Average Listing Discount at the TIME OF THE DEAL

Noah Rosenblatt

Talking Manhattan on UrbanDigs.com
Staff member
This is one of my my favorite charts during this covid pricing. Other pricing charts like ppsf and med sale price will be all over the place, but this one does 2 things:

1. shows the true negotiability trend from orig ask price
2. is time shifted to show you at the time of the deal

#2 is the key element. Remove the lag of sales data and you see that the best deals of this covid cycle seem to be behind us at the moment

1604701124277.png
 

nycnative

Member
Is there a way to control for average sale price, so you can show that the floor isn't moving downward and the bid-ask just moving downward with it in tandem (or does that never happen)? In other words, this chart and its excellent sibling in the other thread seem to be showing sellers are listing more realistically and buyers are willing to pull the trigger at those prices but what data help show that the bottom does not continue to drop in terms of actual price? (I guess the spread would just widen again as buyers are always going to be the leading indicator in that regard?)
 

Noah Rosenblatt

Talking Manhattan on UrbanDigs.com
Staff member
hmm, interesting...if im understanding right and I very well may not be, i think much of 2011 was like that...i wouldnt mix this chart up with this line tho, "seem to be showing sellers are listing more realistically and buyers are willing to pull the trigger at those prices ", not because i dont agree with it, only because it could be interpreted to think sales vol was at good/normal levels. In reality, in times of illiquid, fearful markets, like those peak rises there, the #s jump due to the fact that bid/ask spreads widen and that sellers that have to sell, may have hit a gap down bid, causing that prob. Or perhaps I missed your point :)
 

nycnative

Member
No, you totally got it--you just showed me why it didn't work using the data! I was suggesting that perhaps we're finally reaching a meeting of the minds between sellers and buyers, but now if I'm understanding correctly, you're saying if that were the case, then sales volume would be higher (and given the enormous liquidity out there today perhaps MUCH higher)? But the fact is that sales volume is NOT at healthy/normal levels, which pokes a rather large hole in my theory.
 

David Goldsmith

All Powerful Moderator
Staff member
If I'm understanding this discussion correctly:
The reason I think we still have a ways to go with price corrections is the while inventory is slightly off its peak of a couple of weeks ago it is still close to record highs. And while deal volume has picked up from a period of a governmental lockdown it still isn't at levels necessary to clear significant amounts of this large inventory (and note this isn't counting ?5,000? Units of new construction shadow inventory). I think if buyer's and sellers were closer in what their valuations were we would be seeing significantly more transactions especially since interest rates are about as close to zero as possible.

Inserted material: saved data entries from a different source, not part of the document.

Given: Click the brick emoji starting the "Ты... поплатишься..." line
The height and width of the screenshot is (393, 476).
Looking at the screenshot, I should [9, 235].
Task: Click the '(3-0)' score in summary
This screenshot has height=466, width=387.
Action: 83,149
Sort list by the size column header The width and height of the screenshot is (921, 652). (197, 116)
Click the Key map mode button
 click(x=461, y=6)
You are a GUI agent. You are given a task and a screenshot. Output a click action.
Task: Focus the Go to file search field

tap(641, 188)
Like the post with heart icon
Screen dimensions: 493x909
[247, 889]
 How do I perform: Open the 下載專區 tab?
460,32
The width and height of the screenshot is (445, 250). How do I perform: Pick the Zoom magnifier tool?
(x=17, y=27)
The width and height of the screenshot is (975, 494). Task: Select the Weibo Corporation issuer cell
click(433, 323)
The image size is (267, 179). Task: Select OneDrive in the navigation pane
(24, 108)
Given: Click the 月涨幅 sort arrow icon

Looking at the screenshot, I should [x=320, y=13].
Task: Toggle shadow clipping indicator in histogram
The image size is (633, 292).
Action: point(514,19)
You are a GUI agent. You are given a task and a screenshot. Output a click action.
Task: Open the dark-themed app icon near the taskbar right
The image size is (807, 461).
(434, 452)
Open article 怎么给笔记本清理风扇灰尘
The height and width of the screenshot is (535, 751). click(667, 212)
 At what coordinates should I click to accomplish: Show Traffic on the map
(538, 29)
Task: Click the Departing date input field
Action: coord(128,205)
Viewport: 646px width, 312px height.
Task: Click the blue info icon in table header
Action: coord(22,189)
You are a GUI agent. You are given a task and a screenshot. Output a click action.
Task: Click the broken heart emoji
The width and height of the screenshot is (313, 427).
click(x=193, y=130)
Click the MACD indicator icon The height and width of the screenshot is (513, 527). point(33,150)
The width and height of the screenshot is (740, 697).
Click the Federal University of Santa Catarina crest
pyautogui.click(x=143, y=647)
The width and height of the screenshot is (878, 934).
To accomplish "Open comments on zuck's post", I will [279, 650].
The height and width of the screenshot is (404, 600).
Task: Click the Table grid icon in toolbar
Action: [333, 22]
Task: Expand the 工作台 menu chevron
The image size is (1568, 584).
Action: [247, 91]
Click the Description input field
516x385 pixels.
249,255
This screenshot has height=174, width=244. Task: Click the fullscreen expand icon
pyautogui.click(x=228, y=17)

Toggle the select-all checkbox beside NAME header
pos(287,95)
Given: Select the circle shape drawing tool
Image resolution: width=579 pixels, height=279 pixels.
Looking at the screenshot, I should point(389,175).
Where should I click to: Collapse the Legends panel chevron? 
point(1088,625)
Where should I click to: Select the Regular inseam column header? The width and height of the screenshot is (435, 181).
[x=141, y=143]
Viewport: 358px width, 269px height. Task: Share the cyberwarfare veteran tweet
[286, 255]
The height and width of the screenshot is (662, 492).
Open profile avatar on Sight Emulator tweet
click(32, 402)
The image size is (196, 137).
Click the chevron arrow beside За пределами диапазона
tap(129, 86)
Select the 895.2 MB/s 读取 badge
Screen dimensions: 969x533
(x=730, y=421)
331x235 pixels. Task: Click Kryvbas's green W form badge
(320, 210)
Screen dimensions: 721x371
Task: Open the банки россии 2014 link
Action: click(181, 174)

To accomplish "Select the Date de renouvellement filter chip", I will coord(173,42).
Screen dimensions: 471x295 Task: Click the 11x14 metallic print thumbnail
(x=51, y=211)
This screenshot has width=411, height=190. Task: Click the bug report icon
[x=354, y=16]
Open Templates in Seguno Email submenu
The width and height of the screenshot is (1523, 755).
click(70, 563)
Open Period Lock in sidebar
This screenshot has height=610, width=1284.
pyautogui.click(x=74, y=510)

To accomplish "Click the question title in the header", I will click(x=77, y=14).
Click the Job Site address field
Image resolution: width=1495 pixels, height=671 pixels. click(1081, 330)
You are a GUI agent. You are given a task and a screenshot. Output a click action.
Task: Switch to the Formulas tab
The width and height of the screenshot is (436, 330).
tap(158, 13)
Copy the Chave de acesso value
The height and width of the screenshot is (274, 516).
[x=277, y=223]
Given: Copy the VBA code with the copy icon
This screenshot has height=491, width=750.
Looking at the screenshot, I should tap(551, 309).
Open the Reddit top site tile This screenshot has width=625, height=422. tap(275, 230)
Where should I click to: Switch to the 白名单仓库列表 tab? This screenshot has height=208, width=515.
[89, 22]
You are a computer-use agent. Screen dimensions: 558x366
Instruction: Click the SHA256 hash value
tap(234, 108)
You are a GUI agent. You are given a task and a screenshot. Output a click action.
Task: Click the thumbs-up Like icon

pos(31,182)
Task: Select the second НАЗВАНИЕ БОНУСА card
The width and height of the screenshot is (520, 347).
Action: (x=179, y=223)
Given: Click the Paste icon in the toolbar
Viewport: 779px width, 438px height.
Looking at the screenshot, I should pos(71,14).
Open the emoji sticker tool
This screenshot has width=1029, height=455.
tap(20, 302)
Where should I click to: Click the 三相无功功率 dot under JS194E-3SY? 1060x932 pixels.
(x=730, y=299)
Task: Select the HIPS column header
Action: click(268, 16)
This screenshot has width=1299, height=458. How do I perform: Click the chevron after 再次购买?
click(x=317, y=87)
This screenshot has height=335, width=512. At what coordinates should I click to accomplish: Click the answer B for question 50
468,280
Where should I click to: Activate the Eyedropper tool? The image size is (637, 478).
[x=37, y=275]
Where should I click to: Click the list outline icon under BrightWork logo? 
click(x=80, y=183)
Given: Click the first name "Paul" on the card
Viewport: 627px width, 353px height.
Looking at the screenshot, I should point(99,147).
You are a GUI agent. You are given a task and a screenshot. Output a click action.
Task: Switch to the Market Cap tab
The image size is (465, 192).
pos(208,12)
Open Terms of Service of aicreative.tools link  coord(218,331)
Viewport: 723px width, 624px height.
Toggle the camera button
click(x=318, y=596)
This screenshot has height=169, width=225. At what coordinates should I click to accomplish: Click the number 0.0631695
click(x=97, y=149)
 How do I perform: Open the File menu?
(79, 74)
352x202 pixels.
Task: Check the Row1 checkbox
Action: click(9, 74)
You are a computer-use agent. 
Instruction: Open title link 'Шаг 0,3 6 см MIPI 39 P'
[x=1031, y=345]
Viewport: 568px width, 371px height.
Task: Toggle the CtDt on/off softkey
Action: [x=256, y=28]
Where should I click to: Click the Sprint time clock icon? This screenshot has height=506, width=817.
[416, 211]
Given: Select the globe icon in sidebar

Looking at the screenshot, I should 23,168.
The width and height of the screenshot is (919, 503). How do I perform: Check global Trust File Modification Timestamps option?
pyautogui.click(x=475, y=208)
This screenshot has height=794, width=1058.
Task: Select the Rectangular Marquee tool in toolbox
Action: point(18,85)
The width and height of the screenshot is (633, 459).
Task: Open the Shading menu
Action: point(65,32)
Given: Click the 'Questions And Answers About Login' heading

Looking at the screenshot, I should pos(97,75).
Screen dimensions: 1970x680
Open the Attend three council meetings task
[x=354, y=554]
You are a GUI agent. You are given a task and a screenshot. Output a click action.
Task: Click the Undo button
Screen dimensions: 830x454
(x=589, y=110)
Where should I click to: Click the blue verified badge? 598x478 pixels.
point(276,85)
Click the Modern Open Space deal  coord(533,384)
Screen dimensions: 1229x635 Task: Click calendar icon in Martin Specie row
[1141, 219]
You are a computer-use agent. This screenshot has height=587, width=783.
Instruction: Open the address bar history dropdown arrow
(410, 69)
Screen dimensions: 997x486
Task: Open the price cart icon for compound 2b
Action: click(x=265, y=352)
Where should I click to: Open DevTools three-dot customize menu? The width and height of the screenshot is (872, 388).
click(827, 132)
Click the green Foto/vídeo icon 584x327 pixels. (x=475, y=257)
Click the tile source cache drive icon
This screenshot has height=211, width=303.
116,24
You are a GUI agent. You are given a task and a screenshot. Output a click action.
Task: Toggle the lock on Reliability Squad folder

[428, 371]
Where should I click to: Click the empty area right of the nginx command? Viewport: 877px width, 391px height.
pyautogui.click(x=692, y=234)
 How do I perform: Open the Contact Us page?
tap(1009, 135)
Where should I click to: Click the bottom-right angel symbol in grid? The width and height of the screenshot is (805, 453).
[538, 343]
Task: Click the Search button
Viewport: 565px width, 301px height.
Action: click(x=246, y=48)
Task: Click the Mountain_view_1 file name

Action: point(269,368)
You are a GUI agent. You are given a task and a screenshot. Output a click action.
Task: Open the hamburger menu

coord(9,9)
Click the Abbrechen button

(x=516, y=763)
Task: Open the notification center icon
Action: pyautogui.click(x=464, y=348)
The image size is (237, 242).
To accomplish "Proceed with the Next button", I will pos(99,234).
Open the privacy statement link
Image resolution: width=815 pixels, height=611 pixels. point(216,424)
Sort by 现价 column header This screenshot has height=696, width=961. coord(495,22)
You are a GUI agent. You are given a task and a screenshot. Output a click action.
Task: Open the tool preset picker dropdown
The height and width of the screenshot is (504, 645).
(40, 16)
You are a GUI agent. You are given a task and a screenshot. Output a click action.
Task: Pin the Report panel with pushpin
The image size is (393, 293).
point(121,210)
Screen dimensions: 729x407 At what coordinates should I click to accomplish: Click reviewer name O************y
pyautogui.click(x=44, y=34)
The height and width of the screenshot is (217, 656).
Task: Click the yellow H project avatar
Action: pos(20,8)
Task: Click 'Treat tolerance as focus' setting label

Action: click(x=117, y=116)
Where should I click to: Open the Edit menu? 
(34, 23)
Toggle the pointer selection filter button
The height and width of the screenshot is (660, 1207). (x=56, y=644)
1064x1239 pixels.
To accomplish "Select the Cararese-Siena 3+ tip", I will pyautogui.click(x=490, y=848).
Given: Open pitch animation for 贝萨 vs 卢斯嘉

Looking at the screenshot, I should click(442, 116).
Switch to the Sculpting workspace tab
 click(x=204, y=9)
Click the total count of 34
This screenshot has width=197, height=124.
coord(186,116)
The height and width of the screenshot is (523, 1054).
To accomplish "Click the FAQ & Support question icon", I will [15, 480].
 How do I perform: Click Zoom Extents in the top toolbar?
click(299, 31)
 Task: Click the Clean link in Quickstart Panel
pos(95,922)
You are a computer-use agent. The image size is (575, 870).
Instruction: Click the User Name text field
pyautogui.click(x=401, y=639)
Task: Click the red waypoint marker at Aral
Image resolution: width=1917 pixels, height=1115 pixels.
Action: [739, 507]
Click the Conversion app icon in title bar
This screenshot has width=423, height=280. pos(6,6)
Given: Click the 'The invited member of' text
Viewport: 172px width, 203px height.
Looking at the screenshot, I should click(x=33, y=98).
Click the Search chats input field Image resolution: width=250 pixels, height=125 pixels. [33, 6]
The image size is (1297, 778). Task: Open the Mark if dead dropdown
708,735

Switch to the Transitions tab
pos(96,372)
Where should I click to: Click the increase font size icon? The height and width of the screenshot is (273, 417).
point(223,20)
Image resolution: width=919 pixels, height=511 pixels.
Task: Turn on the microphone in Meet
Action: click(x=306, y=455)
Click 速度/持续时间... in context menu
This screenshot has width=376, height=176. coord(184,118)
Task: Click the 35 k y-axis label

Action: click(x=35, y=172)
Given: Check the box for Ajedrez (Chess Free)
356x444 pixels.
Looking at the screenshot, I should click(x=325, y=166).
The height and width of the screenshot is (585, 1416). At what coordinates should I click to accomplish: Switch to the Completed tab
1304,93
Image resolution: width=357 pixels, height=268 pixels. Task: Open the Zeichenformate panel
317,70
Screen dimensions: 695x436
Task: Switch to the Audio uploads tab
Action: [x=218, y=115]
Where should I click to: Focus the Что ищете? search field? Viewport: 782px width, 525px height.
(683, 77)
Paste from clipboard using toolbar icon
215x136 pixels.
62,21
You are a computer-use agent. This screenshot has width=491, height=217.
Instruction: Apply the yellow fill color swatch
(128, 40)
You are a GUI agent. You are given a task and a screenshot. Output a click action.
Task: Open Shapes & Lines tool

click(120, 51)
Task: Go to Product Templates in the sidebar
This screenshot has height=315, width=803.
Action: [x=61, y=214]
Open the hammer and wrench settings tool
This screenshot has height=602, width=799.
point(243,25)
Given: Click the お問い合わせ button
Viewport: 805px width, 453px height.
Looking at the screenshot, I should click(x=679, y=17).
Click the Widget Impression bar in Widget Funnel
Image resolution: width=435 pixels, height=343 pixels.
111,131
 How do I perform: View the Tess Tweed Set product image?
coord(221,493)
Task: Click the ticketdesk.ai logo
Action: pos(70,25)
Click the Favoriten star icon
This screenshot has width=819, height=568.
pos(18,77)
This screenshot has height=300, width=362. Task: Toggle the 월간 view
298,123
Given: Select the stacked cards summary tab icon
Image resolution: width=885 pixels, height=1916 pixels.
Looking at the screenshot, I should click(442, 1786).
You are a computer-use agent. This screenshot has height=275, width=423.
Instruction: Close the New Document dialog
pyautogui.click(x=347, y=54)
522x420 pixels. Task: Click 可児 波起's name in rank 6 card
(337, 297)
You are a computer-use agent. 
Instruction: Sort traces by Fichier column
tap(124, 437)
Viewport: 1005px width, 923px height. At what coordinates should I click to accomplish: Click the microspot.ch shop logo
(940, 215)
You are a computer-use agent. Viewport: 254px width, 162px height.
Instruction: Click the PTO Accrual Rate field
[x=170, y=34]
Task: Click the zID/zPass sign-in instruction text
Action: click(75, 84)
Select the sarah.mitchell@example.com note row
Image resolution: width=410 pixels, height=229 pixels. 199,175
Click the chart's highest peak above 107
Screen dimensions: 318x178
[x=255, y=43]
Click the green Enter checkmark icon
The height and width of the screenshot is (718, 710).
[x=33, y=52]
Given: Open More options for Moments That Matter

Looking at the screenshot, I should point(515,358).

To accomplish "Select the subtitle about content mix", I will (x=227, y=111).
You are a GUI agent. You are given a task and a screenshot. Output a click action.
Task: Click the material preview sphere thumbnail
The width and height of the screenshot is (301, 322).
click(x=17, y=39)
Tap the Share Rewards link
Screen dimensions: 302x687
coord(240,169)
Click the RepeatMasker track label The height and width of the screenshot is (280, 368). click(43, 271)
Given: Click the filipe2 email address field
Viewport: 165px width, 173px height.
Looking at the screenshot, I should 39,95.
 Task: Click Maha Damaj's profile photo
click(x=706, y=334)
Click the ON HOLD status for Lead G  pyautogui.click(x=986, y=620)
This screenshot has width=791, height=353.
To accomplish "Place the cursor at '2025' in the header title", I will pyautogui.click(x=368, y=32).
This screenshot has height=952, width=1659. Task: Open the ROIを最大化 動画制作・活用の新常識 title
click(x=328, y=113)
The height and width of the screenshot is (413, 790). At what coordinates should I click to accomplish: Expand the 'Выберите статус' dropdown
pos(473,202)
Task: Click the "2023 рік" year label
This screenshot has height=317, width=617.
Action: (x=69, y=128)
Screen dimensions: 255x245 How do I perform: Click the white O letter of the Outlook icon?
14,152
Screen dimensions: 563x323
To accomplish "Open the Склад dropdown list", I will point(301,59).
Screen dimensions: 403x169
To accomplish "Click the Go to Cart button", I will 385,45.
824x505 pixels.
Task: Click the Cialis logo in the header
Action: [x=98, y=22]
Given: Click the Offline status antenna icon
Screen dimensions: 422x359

In most of the rest of the country things are booming because there are fairly extreme supply constraints. But here I think it's pretty obvious we have a supply glut and sellers aren't taking that into account in pricing. And from listening to interviews with brokers it appears there are tons of buyers out there who are expecting lower prices. I see the brokers characterizing these buyers as "unrealistic" but if there are tons of sellers, not so many buyers, these buyers largely are ready to buy but only at lower prices, and deal volume is low as a result then I'm not so sure that it's the buyers who are the unrealistic one's.
 

David Goldsmith

All Powerful Moderator
Staff member
Here is an example:
I got an email today with a big headline "OWNER UNDERSTANDS THIS MARKET & ASKING FOR OFFERS! SAYS SELL NOW!"

Meanwhile they are asking the price they paid for it as new construction in 2016.
 

David Goldsmith

All Powerful Moderator
Staff member
I don't think the psychological needle has moved much since the spring.